# Problems
1. Reproduce the passage of the stock plan excerpt below from "If the market" to "such automatic re-enrollment.".
2. Render this sentence from the stock plan excerpt below in Spanish: "The old Offering Period terminates upon such automatic re-enrollment."
3. According to the stock plan excerpt below, how will the Company treat a participant's attempt to borrow on the security of accumulated payroll deductions?

# Page excerpt
============
9.   NEW OFFERING PERIOD

     If the market value of the Common Stock is lower on an Exercise Date than
     it was on the first day of the Offering Period, then all participants in
     such Offering Period will be automatically withdrawn from that Offering
     Period immediately after the participants' exercise of the option on such
     Exercise Date, and such participants will be automatically re-enrolled in a
     new Offering Period commencing immediately after that Exercise Date. The
     old Offering Period terminates upon such automatic re-enrollment.

10.  WITHDRAWAL AND TERMINATION

     (a)  Prior to the Exercise Date for each Exercise Period, any participant
          may withdraw all but not less than all of his/her payroll deductions
          under the Plan for such Exercise Period by giving written notice to
          his/her payroll department. All of the participant's payroll
          deductions credited to such account will be paid to him/her after
          receipt of notice of withdrawal, without interest, and no future
          payroll deductions will be made. Withdrawal from an Exercise Period
          will be deemed to be a withdrawal from the Offering Period which
          includes such Exercise Period. The Company will treat any attempt to
          borrow by a participant on the security of accumulated payroll
          deductions as an election to withdraw such deductions.
============
# Dataset
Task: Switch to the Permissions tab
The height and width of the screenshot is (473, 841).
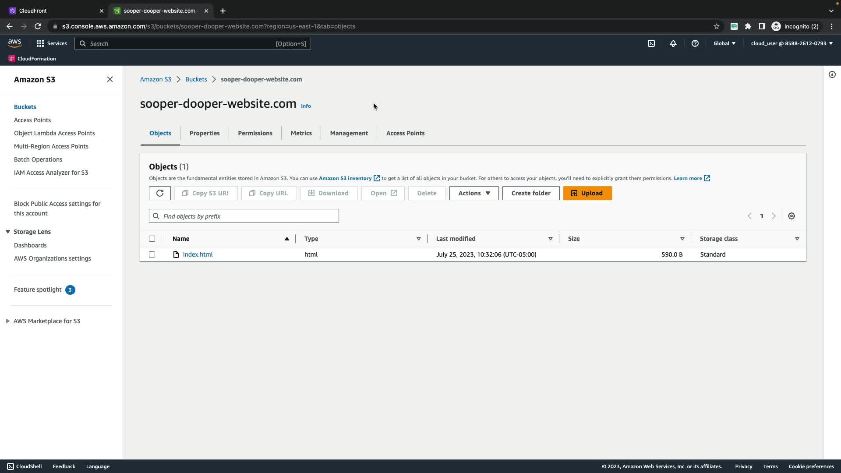Action: (x=255, y=133)
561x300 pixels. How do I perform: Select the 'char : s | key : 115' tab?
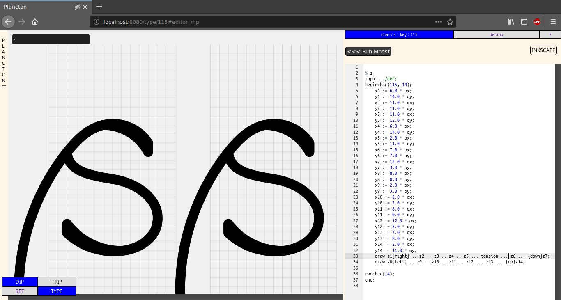coord(399,34)
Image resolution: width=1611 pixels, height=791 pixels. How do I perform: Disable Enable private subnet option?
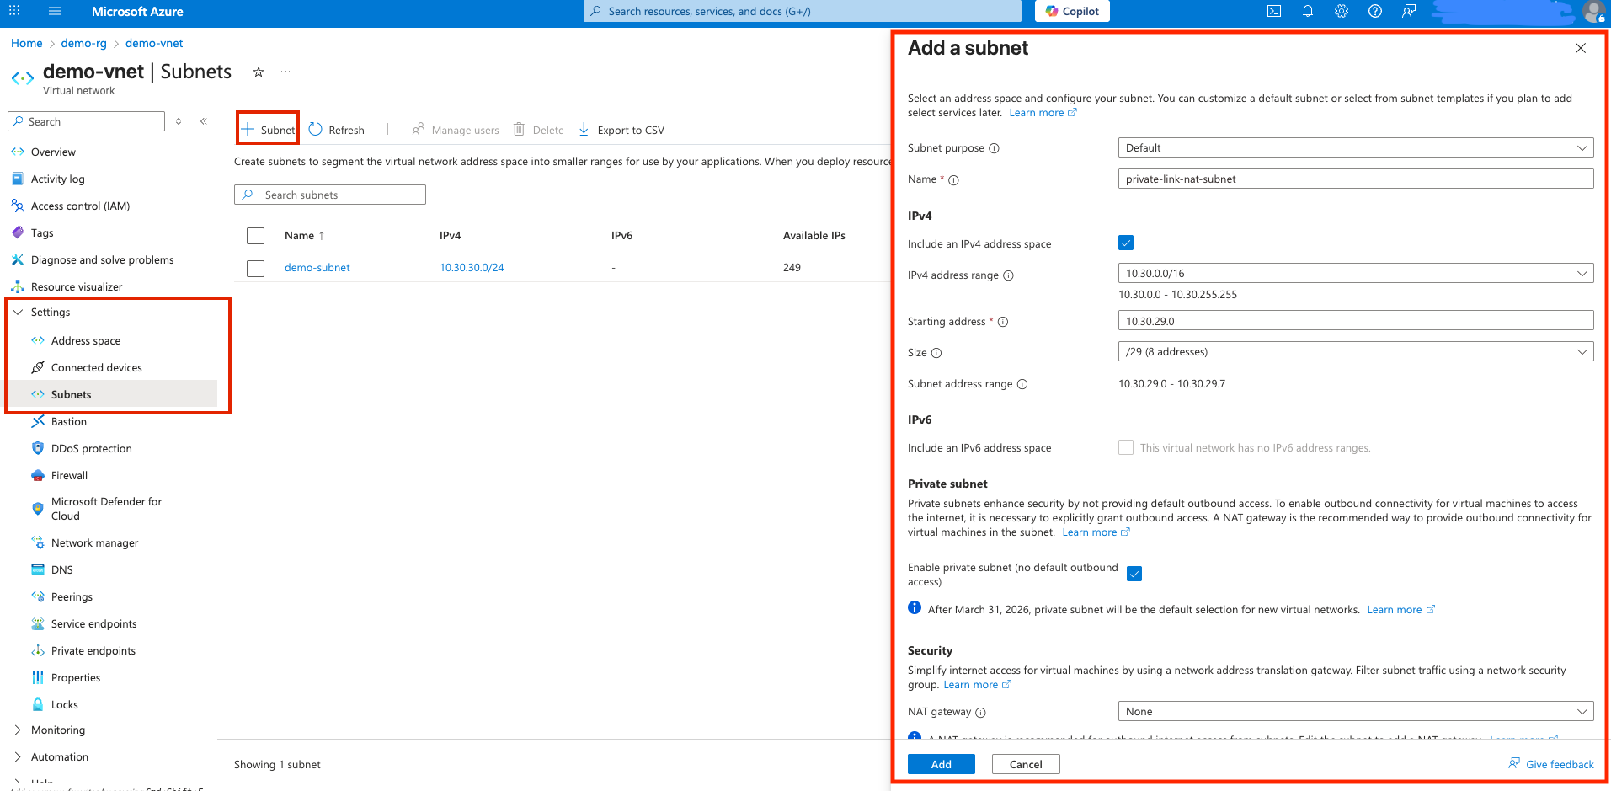(x=1134, y=573)
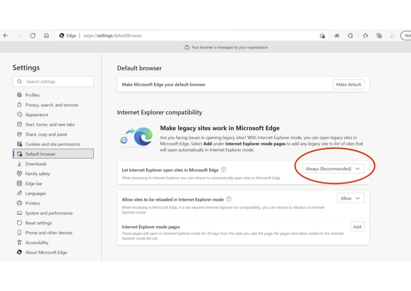Add this page to favorites star
This screenshot has height=291, width=411.
point(322,36)
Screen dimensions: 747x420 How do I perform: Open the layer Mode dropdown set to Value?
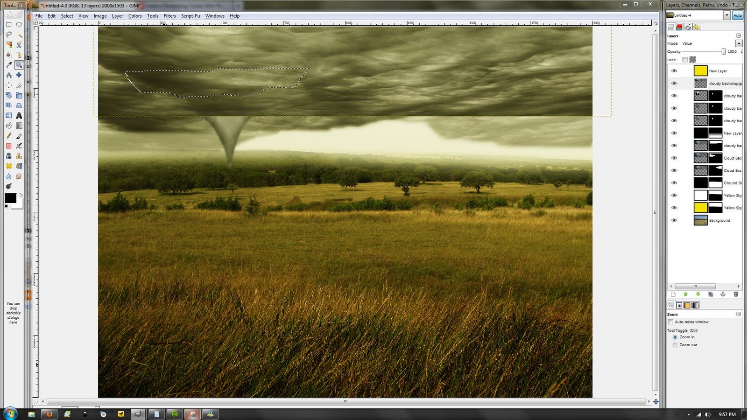click(x=739, y=43)
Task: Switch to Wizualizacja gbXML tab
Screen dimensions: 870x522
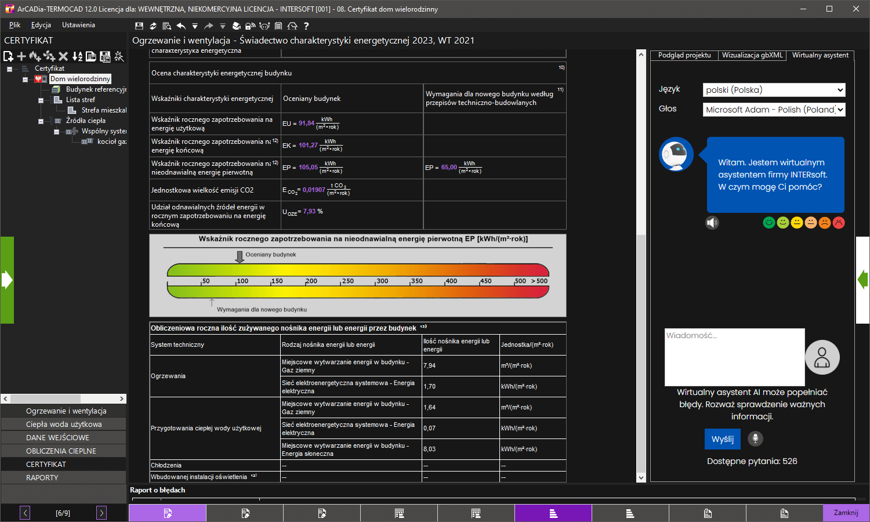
============
# Answers provided
1.
If the market value of the Common Stock is lower on an Exercise Date than
     it was on the first day of the Offering Period, then all participants in
     such Offering Period will be automatically withdrawn from that Offering
     Period immediately after the participants' exercise of the option on such
     Exercise Date, and such participants will be automatically re-enrolled in a
     new Offering Period commencing immediately after that Exercise Date. The
     old Offering Period terminates upon such automatic re-enrollment.

2. El antiguo Período de Oferta termina con dicha reinscripción automática.

3. As an election to withdraw such deductions.